One of way to overcome this is to construct a loss function whose minimization derivative udpate is exactly the same as the one in the algorithm. One simple loss function could be \( -\log{\pi}(A_t \mid S_t,\theta) \times v_t \). Note that \( -\log{\pi}(A_t \mid S_t,\theta) \) is the cross entropy of softmaxed action prediction and labeled action.

### Test OpenAI Deep REINFORCE Class in OpenAI Gym LunarLander Environment

#### Key Parameters

FC-16 -> FC-32

```
GAMMA = 0.99 # decay rate of past observations
LEARNING_RATE = 0.005 # learning rate in deep learning
RAND_SEED = 0 # random seed
```

#### Algorithm Performance

Before Training:

After Training:

#### OpenAI Gym Evaluation

Solved after 1476 episodes. The best 100-episode average reward was 203.29 ± 4.98.

https://gym.openai.com/evaluations/eval_6QdRxa5TuOD6GbmpbpsCw

This algorithm did solve the problem as OpenAI Gym requested. However, it suffered from a high variance problem. I tried to tune the hyperparameters and change the size of the neural network. But this did not help significantly.

### Links to Github

https://github.com/leimao/OpenAI_Gym_AI/tree/master/LunarLander-v2/REINFORCE/2017-05-24-v1

### Conclusions

REINFORCE Monte Carlo Policy Gradient solved the LunarLander problem which Deep Q-Learning did not solve. However, it suffered from a high variance problem. One may try REINFORCE with baseline Policy Gradient or actor-critic method to reduce variance during the training. I will write a blog once I implemented these new algorithms to solve the LunarLander problem.

### Notes

#### 2017-5-4

To implement Policy Gradients Reinforcement Learning, I recommended using Tensorflow but not Keras, because you may have to introduce a lot of user-defined loss functions. Some of the customized loss functions could be easily defined in Keras, some of them are not. If you are comfortable with doing gradient descent by yourself, you do not even have to use TensorFlow.

I also tried REINFORCE to solve CartPole and MountainCar Problem in OpenAI Gym.

REINFORCE successfully solved CartPole in a very short period of time. However, it still suffered from a high variance problem (example). After tuning the model, one may get reasonable learning performance without too much variance(example). The code example could be found here.
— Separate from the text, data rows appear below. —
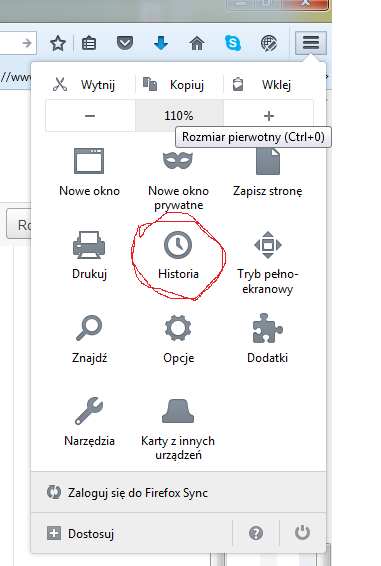The width and height of the screenshot is (381, 566).
Task: Click the Drukuj printer icon
Action: [x=89, y=245]
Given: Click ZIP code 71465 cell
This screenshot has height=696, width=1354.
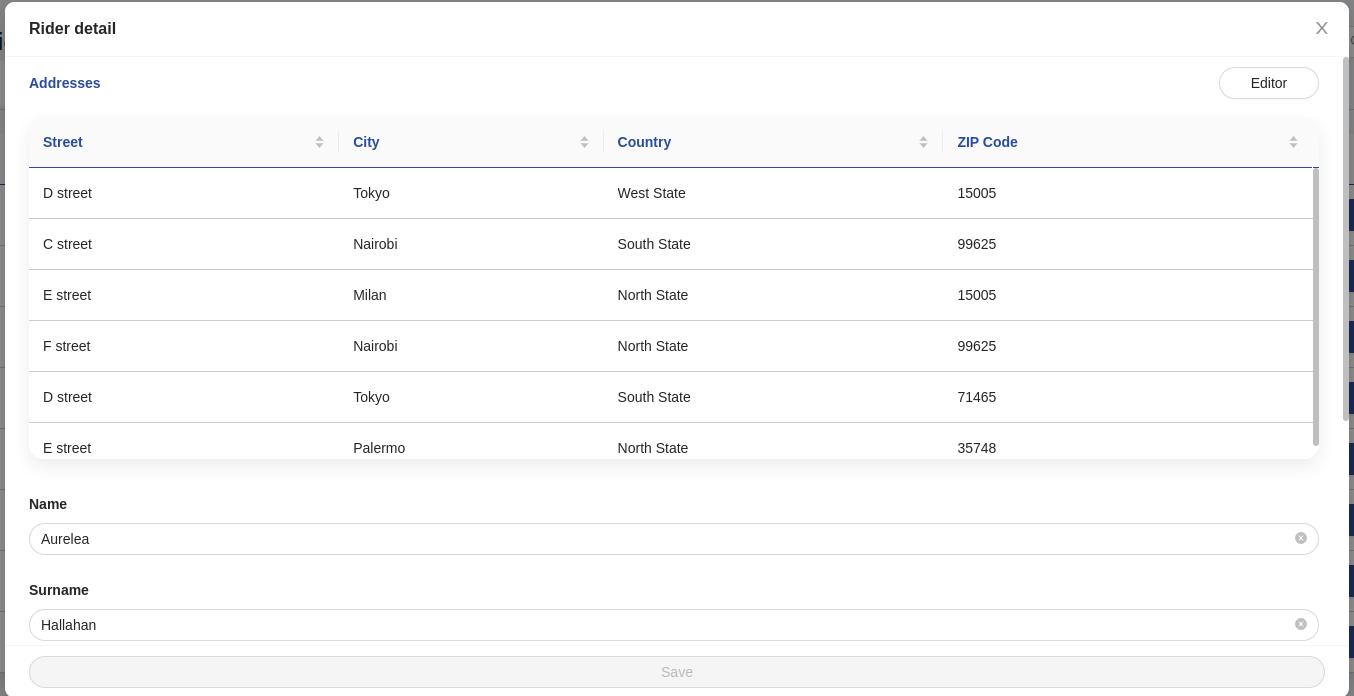Looking at the screenshot, I should tap(977, 397).
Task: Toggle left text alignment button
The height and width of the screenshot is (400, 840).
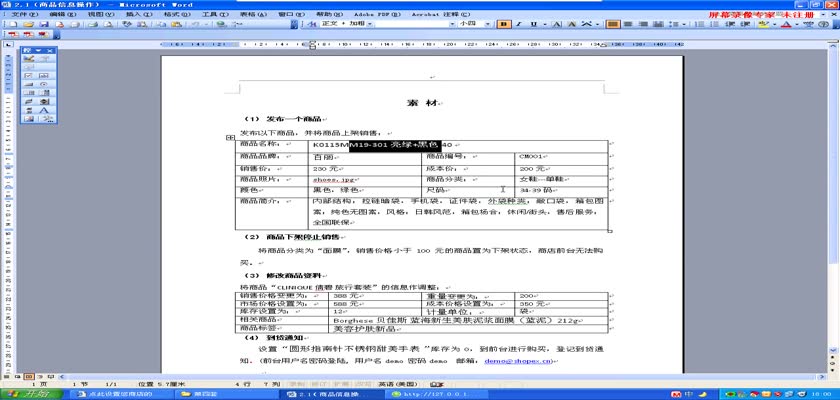Action: click(x=613, y=24)
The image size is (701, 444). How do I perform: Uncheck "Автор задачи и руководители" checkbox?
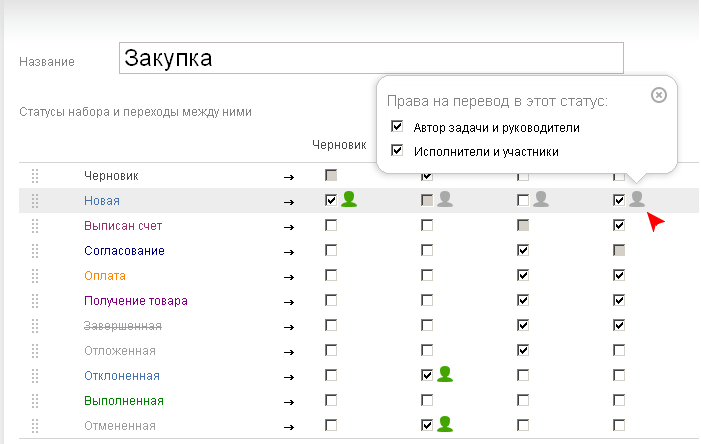pyautogui.click(x=397, y=127)
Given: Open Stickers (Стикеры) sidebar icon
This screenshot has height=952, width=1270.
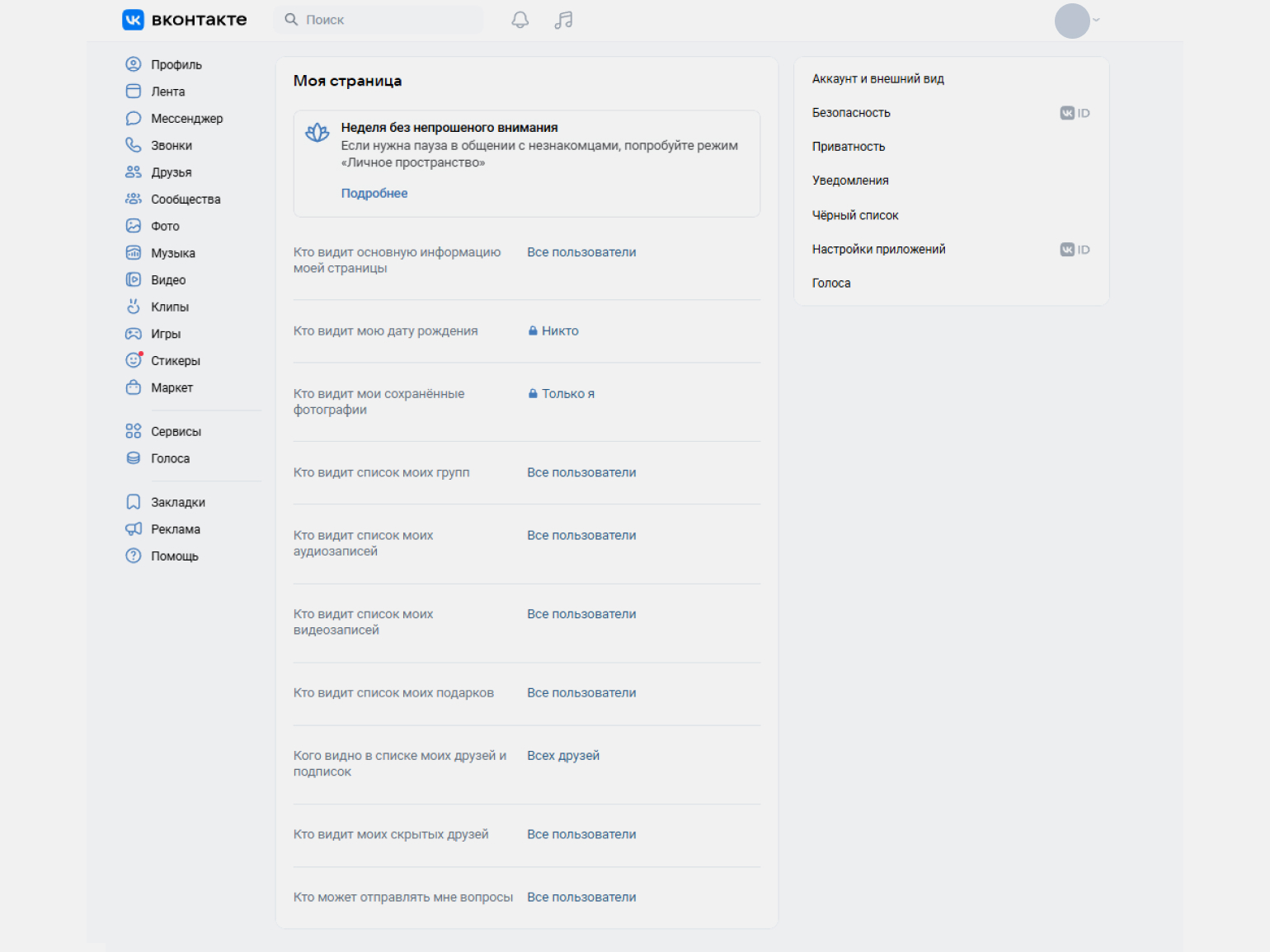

REINFORCE never solved MountainCar problem unless I cheated. This is because it is extremely difficult (probability is extremely low) to get the top of the mountain without learning thoroughly. The learning agent always gets -200 reward in each episode. Therefore, the learning algorithm is useless. However, if the MountainCar problem is unwrapped, which means the game lasts forever unless the car goes to the top of the mountain, there could be appropriate gradient descent to solve the problem. Alternatively, one could engineer the reward that the API returns. By rewarding differently, say the higher the car goes the more reward is received, the car could easily learn how to climb. However, these are considered cheating because these do not provide any proof of the goodness of the learning algorithm itself.